In my last article on the data mesh, I wrote about some of its obvious problems. Most business teams don’t have the time, staff, skills, budget, or interest to hire their own data experts to build and manage data products for themselves, let alone others in the company. A self-service data platform will make it easier for them to do this—and certain groups—typically finance and marketing that have already invested in their own data resources—will benefit immensely. But most other groups will have to rely on enterprise data teams to do this work.
In addition, a big challenge with the mesh is keeping data domains from spinning off into irreconcilable data silos. A shared data platform is important, but a robust data governance program is critical. Unfortunately, data governance is notoriously hard to do right, even with a strong enterprise data team facilitating the work. Enforcing consistency on dimensions, metrics, master and reference data, and security is key to ensuring that a data mesh doesn’t descend into data chaos.
Stars Are Aligned
Nonetheless, the data mesh is gaining momentum. Five new technologies are transforming the way organizations use data, and propelling adoption of the data mesh. It provides a suitable, if not coincidental, methodology to tie these technologies together. Many companies already use them to support modern data architectures, whether or not they are implementing a “data mesh”.
Cloud data platforms. These global, multi-tenant databases give each data domain its own space on a shared platform that makes it easy to share data across domains and access a common repository of enterprise data.
DataOps. Another carryover from software engineering, DataOps makes it easy for domain teams to quickly build reliable data pipelines on a cloud data platform, especially ones that support zero-copy cloning and time travel.
Data Catalog. Finally, we have tools that index and tag all data in an enterprise. Catalogs make it easy for business users to find that data and understand its meaning and context.
Data Marketplace.
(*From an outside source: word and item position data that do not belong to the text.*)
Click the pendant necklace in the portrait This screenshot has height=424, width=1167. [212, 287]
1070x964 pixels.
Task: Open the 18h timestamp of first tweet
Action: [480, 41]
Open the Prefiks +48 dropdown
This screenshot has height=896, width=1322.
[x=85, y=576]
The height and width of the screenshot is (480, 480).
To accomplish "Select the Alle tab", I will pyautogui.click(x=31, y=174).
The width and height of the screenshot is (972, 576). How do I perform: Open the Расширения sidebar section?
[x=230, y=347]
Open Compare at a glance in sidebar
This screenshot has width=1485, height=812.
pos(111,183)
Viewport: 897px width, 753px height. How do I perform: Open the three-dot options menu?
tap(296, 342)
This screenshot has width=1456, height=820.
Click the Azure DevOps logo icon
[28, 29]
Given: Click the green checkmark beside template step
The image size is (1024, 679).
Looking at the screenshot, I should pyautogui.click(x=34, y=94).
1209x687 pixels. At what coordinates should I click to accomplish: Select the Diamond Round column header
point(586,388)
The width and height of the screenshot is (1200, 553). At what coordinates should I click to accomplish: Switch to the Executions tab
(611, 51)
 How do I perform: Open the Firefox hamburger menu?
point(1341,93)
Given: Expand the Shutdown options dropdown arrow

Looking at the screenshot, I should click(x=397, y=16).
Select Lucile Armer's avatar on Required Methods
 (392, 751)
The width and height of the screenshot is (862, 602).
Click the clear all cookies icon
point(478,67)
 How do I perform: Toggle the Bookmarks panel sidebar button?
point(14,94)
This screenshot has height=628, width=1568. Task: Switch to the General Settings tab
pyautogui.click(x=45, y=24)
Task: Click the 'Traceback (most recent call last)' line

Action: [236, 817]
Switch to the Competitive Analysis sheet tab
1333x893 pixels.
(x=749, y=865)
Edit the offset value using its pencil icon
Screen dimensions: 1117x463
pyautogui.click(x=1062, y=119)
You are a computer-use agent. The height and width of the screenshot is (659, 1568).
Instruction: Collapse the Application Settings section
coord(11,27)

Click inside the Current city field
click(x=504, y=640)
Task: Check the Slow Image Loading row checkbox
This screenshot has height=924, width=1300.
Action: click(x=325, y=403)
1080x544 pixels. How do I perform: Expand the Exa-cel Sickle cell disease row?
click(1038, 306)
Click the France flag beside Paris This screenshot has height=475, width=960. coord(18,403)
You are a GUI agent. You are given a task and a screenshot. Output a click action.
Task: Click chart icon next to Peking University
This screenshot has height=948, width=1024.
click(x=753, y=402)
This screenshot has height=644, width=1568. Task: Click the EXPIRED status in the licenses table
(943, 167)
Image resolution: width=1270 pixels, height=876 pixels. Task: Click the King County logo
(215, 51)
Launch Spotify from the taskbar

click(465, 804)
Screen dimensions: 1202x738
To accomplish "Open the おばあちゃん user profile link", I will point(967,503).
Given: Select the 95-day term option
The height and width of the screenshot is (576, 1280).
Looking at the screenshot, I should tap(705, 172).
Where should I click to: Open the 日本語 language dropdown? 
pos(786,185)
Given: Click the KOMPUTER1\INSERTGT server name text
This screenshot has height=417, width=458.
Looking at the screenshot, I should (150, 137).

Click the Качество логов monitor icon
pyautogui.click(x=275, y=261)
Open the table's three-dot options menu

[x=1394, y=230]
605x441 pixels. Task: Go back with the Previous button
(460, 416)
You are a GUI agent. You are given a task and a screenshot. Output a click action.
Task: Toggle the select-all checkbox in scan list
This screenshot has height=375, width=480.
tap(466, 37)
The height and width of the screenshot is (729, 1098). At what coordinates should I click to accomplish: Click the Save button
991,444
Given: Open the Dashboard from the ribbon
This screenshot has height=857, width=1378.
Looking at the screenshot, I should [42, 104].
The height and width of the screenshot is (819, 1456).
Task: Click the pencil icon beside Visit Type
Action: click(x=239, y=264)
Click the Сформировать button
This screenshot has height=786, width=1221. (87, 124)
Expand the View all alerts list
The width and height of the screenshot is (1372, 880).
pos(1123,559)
An extension to a data catalog, the data marketplace makes it easy for individuals and teams to publish and consume data with each other, including external data.
Data Virtualization. These modern SQL engines make it easy to find and query distributed data at scale. They federate queries across multiple systems behind a common business model.
Roche, a global biotech company, began implementing a data mesh a year-and-a-half ago to replace an on-premises data warehousing architecture afflicted with delays and bottlenecks. The migration has been a success. To date, Roche onboarded 40 data product teams which have created 50 data products. The data team has increased its delivery cadence from one release every three months to an astounding 120 releases in one month. (See “What Can Data Mesh and DataOps Do For You? Ask Roche”):
To make data mesh work, Roche has relied heavily on Snowflake to provide a common data repository and sharing platform for its global domain teams. It also relies on DataOps.live, a DataOps tool that orchestrates development and execution across geographically distributed development teams and a dozen or more data management tools.
These tools have been “a complete game changer,” says Paul Rankin, head of data management and architecture. “We’re talking about ROI in terms of saving thousands of hours and dollars in processing and developer time.”
Although Roche has embraced the data mesh methodology and uses its terminology, it still has many vestiges of its old data environment, including a data warehouse, data lake, ETL tools and so on. It can be debated whether Roche has benefited more from the tools or the methodology.
Summary
Despite some drawbacks to the data mesh, it has a lot of goodness. I hope the current buzz about the data mesh along with new data technologies will break through the miasma that blankets many data organizations and help them make the necessary organizational and process changes to effectively harness data.